A.MEP和H-2-Dd分子對接示意圖;B.General為多表位肽總體拉氏圖,GLY為甘氨酸拉氏圖,PRE-PRO為脯氨酸前殘基拉式圖,PRO為脯氨酸拉式圖

2.4 多表位重組蛋白的表達與純化結果

多表位重組蛋白成功在大腸埃希氏菌中誘導表達,且在加入IPTG誘導表達6 h時,菌液蛋白含量達到最高水平;超聲裂解后重組蛋白出現在上清樣品中,表明多表位重組蛋白為水溶性蛋白(圖4);咪唑洗脫液濃度為250 mmol/L時,在分子質量為20 ku處出現單一條帶,表明通過Ni離子親和柱可獲得高純度多表位重組蛋白(圖5)。

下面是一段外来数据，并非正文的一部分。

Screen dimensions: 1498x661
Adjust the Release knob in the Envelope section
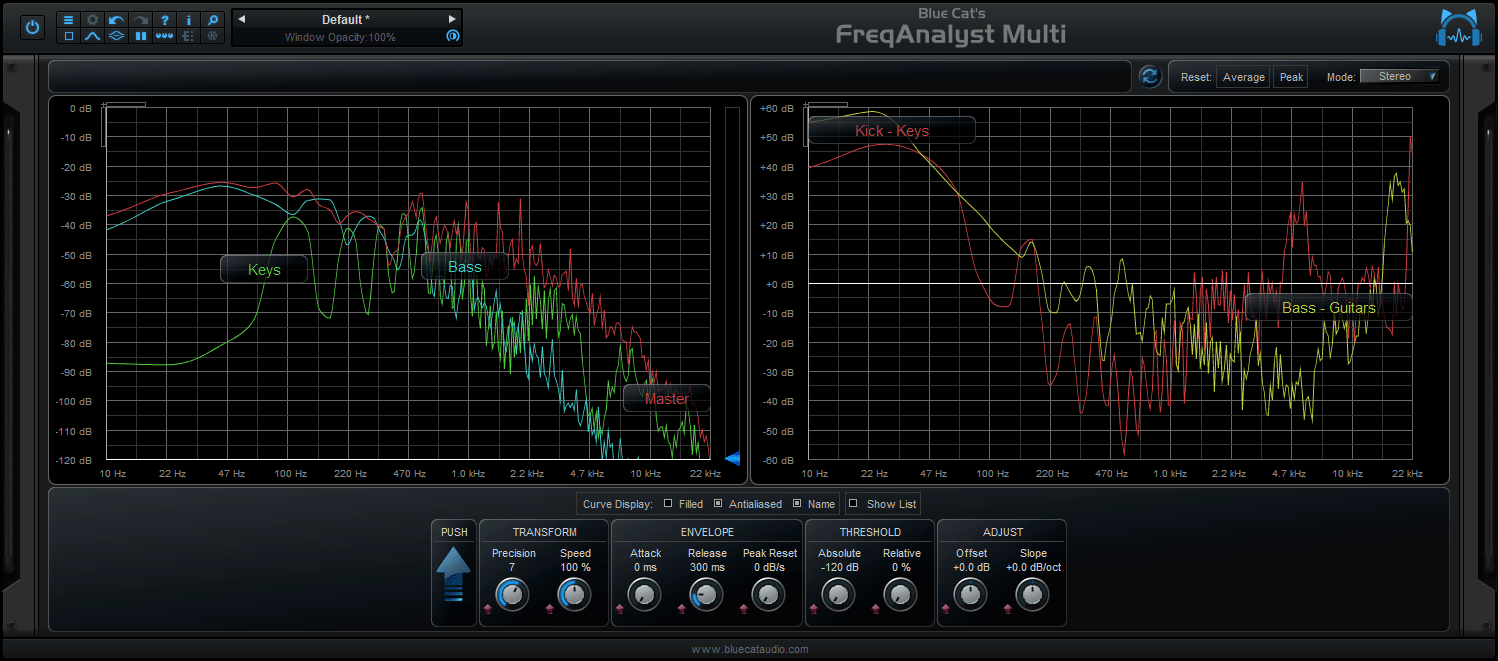(706, 594)
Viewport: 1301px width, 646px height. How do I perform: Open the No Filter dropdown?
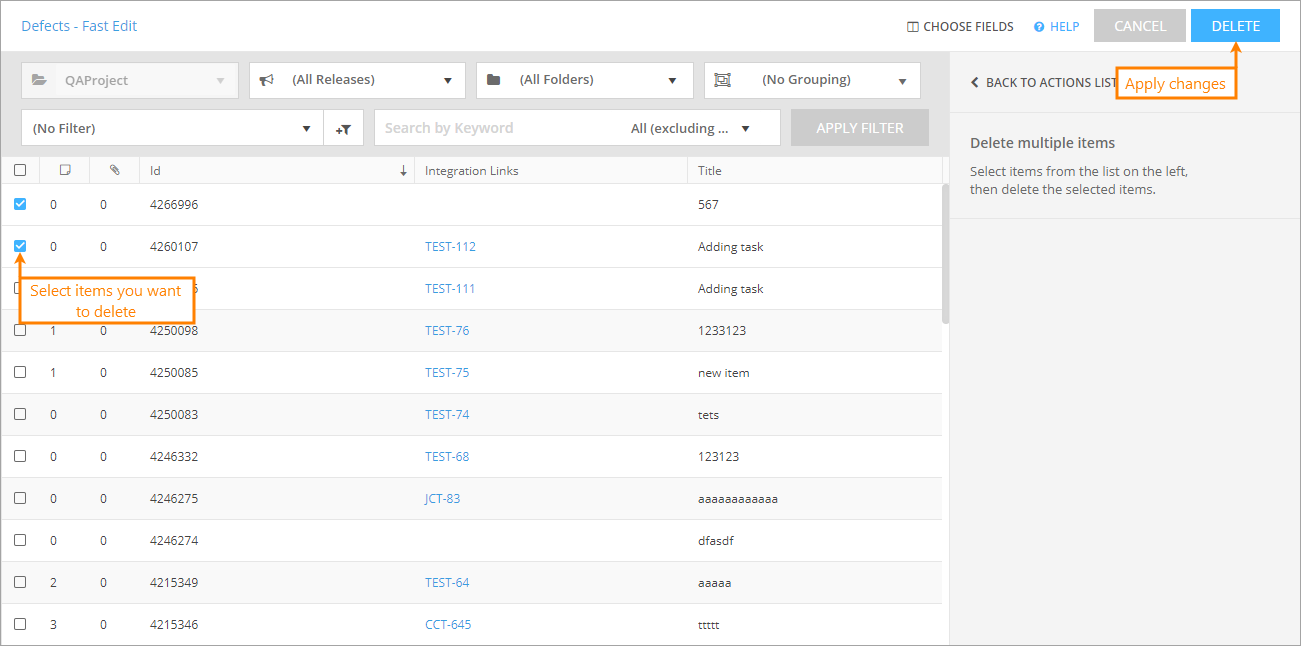(171, 129)
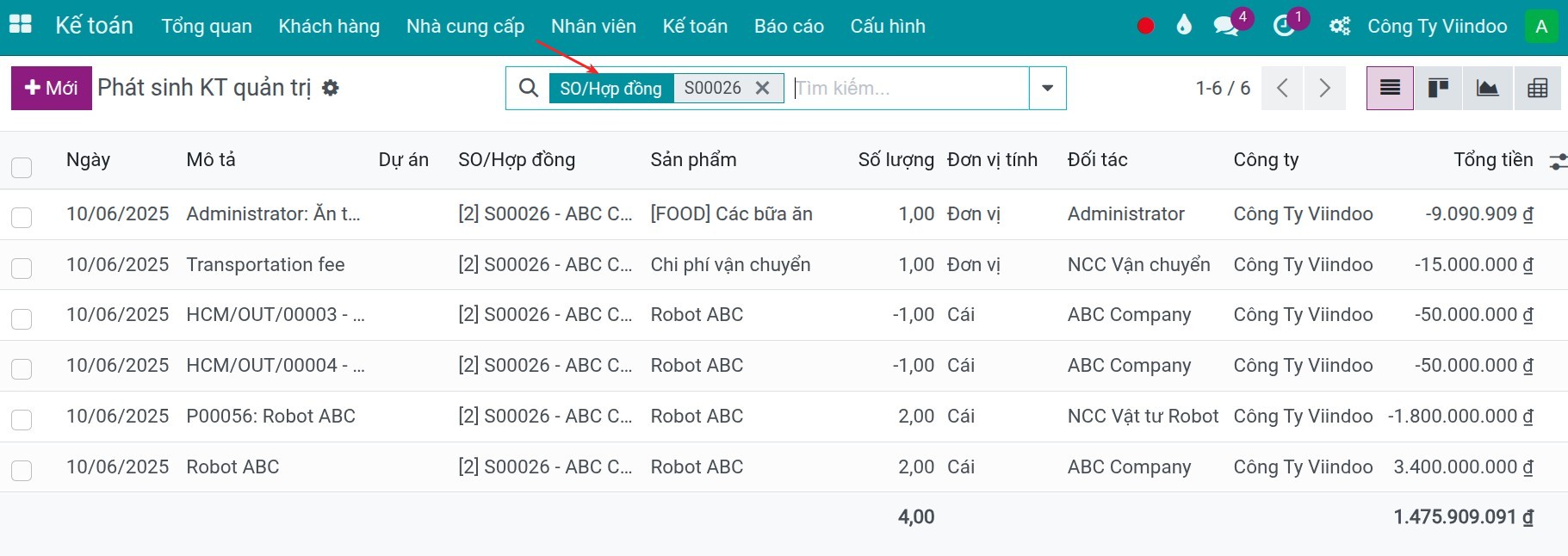Screen dimensions: 1568x556
Task: Switch to pivot table view
Action: (x=1537, y=88)
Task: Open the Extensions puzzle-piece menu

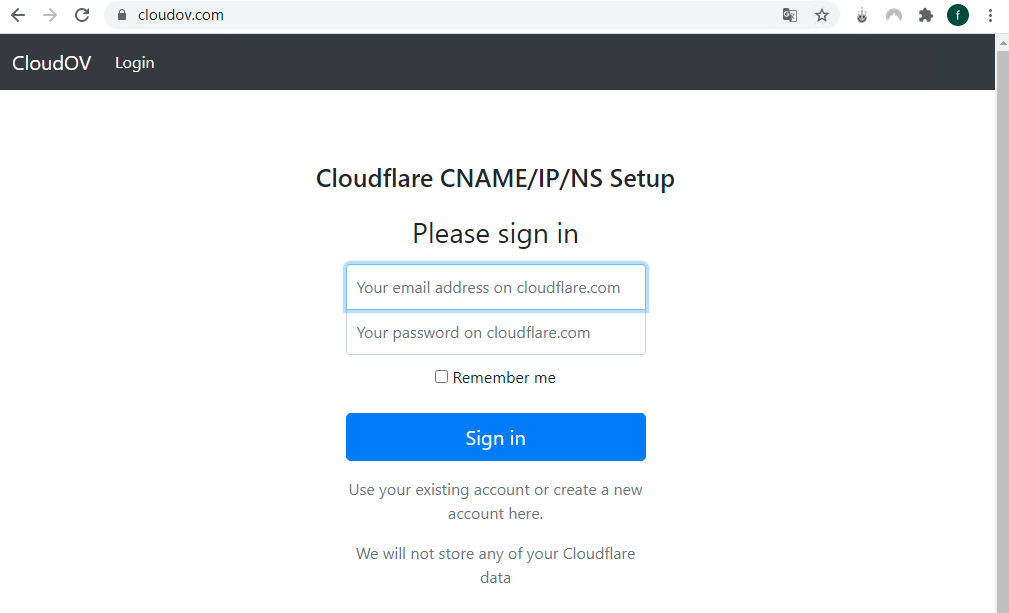Action: pyautogui.click(x=926, y=15)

M.蛋白分子質量標準;1～4.誘導后0,2,4,6 h蛋白表達水平;5.超裂后上清;6.超裂后沉淀

2.5 Western blot檢測多表位重組蛋白的純化效果

Western blot結果表明,帶有His標簽的多表位重組蛋白可以被相應的單克隆抗體特異性識別(圖6)。

2.6 MEP-PLGA納米顆粒的表征

取3批MEP-PLGA納米顆粒凍干粉,測得其平均包封率為54.42%;通過掃描電子顯微鏡和透射電子顯微鏡觀察納米顆粒呈圓球狀,表面光滑,大小均一,未出現大面積團聚(圖7A、圖7B);通過DLS得到多分散系數(Polymer dispersity index,PDI)平均值為0.203,低于閾值0.3,表明其粒徑大小分布均勻(圖7C)。構建的MEP-PLGA體系穩定,顆粒不易發生聚集,能有效包封多表位肽。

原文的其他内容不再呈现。